● To do:
Print the lines below from the line with "This screenshot has height=653, width=1154." to the line with "the chart using" exactly, keeping both ends, and print no pictures.

● Excerpted records:
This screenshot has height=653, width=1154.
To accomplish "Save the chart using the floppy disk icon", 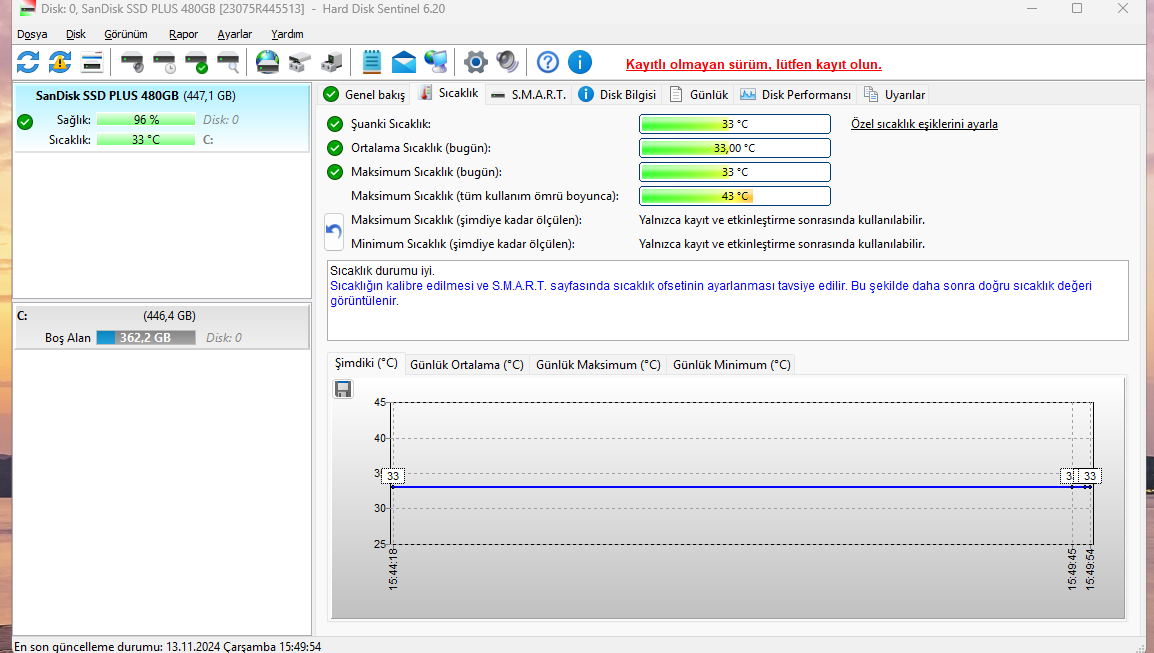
* * *
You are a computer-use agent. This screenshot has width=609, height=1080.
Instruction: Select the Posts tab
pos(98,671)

● Solution to the problem:
This screenshot has height=653, width=1154.
To accomplish "Save the chart using the floppy disk icon", 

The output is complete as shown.